◆ Exercise directions
Write out the stretch of lines below that begins at the line with "You are a GUI" and ends at the line with "Task: Sort by Windows version column", including both, exactly as given and nothing more.

◆ Records for this exercise
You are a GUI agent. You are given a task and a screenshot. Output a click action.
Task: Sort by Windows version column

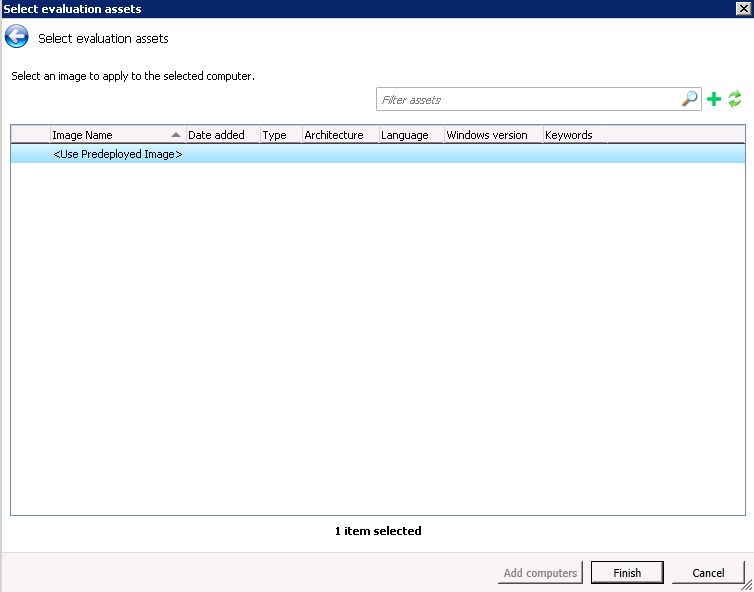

* * *

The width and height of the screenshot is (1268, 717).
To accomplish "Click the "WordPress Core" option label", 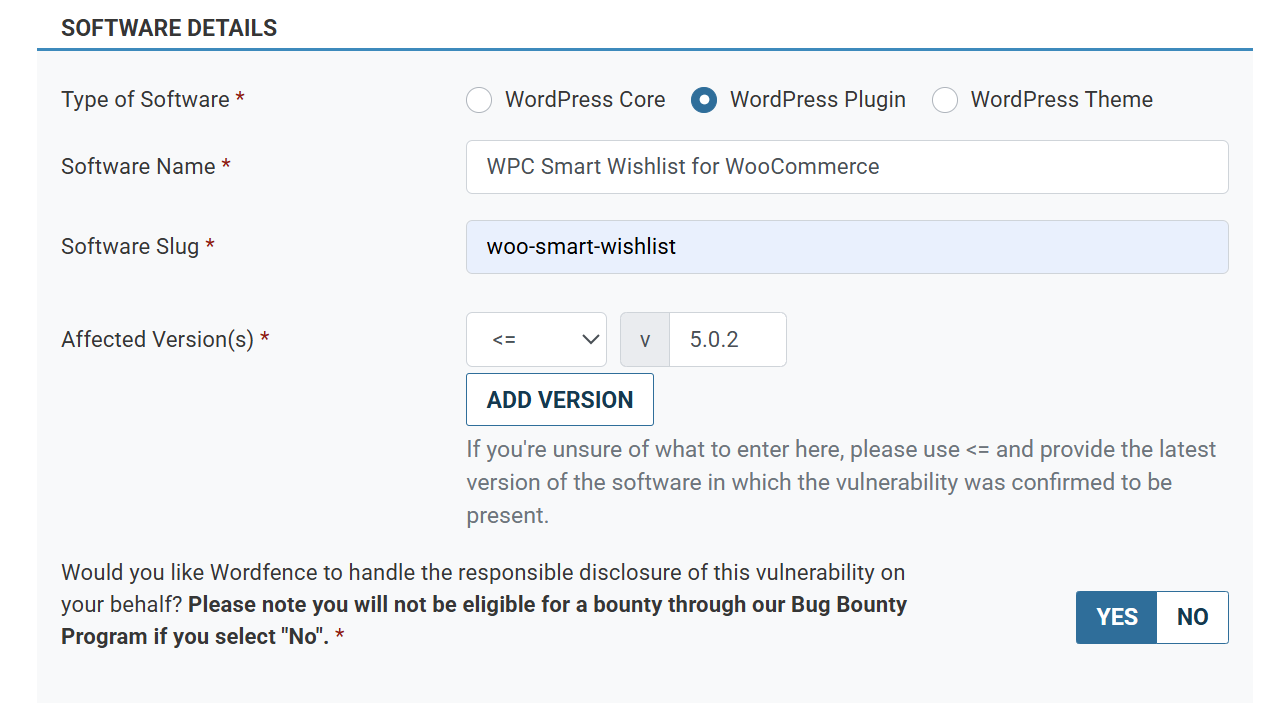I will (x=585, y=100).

---

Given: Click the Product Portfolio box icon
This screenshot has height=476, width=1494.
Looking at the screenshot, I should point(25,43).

◆ The answer
You are a GUI agent. You are given a task and a screenshot. Output a click action.
Task: Sort by Windows version column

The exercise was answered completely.